TASK TO COMPLETE :: Print the lines of the data, starting with the first, up to and including the line where "Switch to the Other" appears.

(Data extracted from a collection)
☆ ☆ ☆ ☆ ☆

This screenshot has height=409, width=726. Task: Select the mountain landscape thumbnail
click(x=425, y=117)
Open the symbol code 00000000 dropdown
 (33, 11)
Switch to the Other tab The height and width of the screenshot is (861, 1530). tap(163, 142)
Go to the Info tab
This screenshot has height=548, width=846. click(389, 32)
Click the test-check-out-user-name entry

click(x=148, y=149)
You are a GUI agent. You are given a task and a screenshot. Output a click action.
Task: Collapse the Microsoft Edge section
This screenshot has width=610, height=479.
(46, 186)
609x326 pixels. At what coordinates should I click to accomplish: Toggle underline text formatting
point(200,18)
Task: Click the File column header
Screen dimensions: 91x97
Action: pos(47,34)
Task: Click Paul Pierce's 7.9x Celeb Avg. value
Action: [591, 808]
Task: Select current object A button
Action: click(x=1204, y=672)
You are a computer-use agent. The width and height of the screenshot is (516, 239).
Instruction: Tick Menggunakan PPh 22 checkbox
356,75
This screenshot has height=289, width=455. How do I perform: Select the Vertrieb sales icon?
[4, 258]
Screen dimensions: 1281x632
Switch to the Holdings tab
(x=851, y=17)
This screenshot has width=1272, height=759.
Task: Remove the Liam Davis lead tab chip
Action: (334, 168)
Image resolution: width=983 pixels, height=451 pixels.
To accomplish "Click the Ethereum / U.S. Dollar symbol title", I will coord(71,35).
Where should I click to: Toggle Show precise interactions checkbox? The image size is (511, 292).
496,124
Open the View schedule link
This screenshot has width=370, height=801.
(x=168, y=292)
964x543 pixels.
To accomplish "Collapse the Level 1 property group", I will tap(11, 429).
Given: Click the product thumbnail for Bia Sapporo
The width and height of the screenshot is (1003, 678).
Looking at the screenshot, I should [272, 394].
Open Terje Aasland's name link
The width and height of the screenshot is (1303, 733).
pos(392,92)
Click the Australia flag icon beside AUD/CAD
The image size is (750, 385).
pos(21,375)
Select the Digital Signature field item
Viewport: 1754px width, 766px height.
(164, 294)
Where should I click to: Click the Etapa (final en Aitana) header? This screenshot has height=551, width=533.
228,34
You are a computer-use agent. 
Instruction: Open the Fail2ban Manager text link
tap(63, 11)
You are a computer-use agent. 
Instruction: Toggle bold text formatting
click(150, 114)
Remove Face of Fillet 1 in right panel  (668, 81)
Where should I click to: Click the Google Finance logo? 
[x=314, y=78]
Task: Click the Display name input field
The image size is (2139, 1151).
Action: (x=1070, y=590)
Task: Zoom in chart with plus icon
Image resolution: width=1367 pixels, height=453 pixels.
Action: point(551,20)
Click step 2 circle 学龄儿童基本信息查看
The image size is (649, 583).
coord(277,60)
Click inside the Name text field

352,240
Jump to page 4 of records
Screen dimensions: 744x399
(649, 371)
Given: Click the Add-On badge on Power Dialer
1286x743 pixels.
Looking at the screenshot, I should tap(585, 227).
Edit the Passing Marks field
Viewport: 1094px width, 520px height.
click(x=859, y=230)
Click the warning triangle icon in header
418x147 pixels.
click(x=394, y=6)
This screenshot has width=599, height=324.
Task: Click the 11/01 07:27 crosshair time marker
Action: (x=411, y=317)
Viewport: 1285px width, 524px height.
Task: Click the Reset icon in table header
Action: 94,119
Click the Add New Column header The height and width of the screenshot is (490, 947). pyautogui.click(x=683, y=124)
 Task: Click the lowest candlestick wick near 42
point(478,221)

☆ ☆ ☆ ☆ ☆

EXERCISE RESPONSE ::
This screenshot has height=409, width=726. Task: Select the mountain landscape thumbnail
click(x=425, y=117)
Open the symbol code 00000000 dropdown
 (33, 11)
Switch to the Other tab The height and width of the screenshot is (861, 1530). tap(163, 142)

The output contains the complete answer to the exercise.